Frozen soil reduces infiltration.

Snowmelt + frozen ground = maximum runoff.

Underdrains freeze.

Solution:

  • Deep frost-free outlets
  • Salt management (reduces freezing but damages plants)

Maintenance Neglect

Sediment accumulation:

Detention basins fill with sediment.

Volume reduced: 20-50% after 10 years (if unmaintained)

Solution:

  • Annual inspection
  • Sediment removal (5-10 year cycle)
  • Erosion control in watershed

Vegetation overgrowth:

Bioretention becomes overgrown, channelized.

Solution:

  • Annual weeding
  • Mulch refreshing
  • Plant replacement

8. Extension: Low Impact Development

Paradigm shift:

From “manage runoff” to “prevent runoff generation”

Principles:

  1. Minimize impervious area
  2. Maximize infiltration
  3. Distribute controls throughout site
  4. Mimic pre-development hydrology

Techniques:

Narrower streets: 6 m vs 9 m (40% less impervious)

Bioretention in parking islands: Treat runoff at source

Rain gardens: Residential-scale bioretention

Cisterns: Harvest roof runoff for irrigation (volume reduction)

Disconnected impervious: Route roof runoff to lawn (not street)

Performance:

Well-designed LID can achieve:

  • 80-95% runoff volume reduction (small storms)
  • 50-70% peak flow reduction
  • Near pre-development hydrology

Case study - Village Homes (Davis, CA):

Built 1975 with integrated LID.

40 years later: No downstream flooding, despite upstream urbanization.
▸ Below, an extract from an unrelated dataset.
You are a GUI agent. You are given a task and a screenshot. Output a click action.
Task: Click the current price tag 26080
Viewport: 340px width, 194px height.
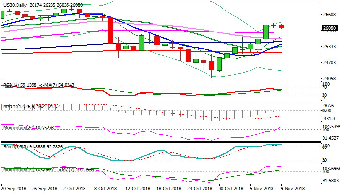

9. Math Refresher: Mass Balance

Continuity Equation

Conservation of mass:

\[\text{Inflow} - \text{Outflow} = \frac{d(\text{Storage})}{dt}\]

Detention basin application:

\[I(t) - O(t) = \frac{dS}{dt}\]

Integrated over time step $\Delta t$:

\[\frac{I_1 + I_2}{2} \Delta t - \frac{O_1 + O_2}{2} \Delta t = S_2 - S_1\]

Rearranged (Modified Puls):

\[\frac{2S_2}{\Delta t} + O_2 = \left(\frac{2S_1}{\Delta t} - O_1\right) + (I_1 + I_2)\]

Solution procedure:

  1. Known: $S_1, O_1, I_1, I_2$
  2. Compute right side
  3. Use stage-storage-discharge curves
  4. Solve for $S_2, O_2$
  5. Advance time step, repeat

Summary

Urban development increases runoff 2-5× through impervious surfaces requiring stormwater management via detention and green infrastructure. Rational method estimates peak discharge from runoff coefficient intensity and area with coefficients ranging 0.1 (forest) to 0.95 (pavement). SCS Curve Number method calculates runoff volume from rainfall via CN values 25-98 depending on land use and soil type. Detention basins sized to reduce post-development peaks to pre-development levels typically requiring 1000-5000 m³ for commercial sites. Green infrastructure including bioretention permeable pavement and green roofs provides distributed volume reduction and water quality treatment with 50-90% pollutant removal. Low-impact development principles minimize impervious area and maximize infiltration achieving near pre-development hydrology. Critical for flood mitigation stream protection and water quality compliance in urbanizing watersheds requiring integrated multi-objective design.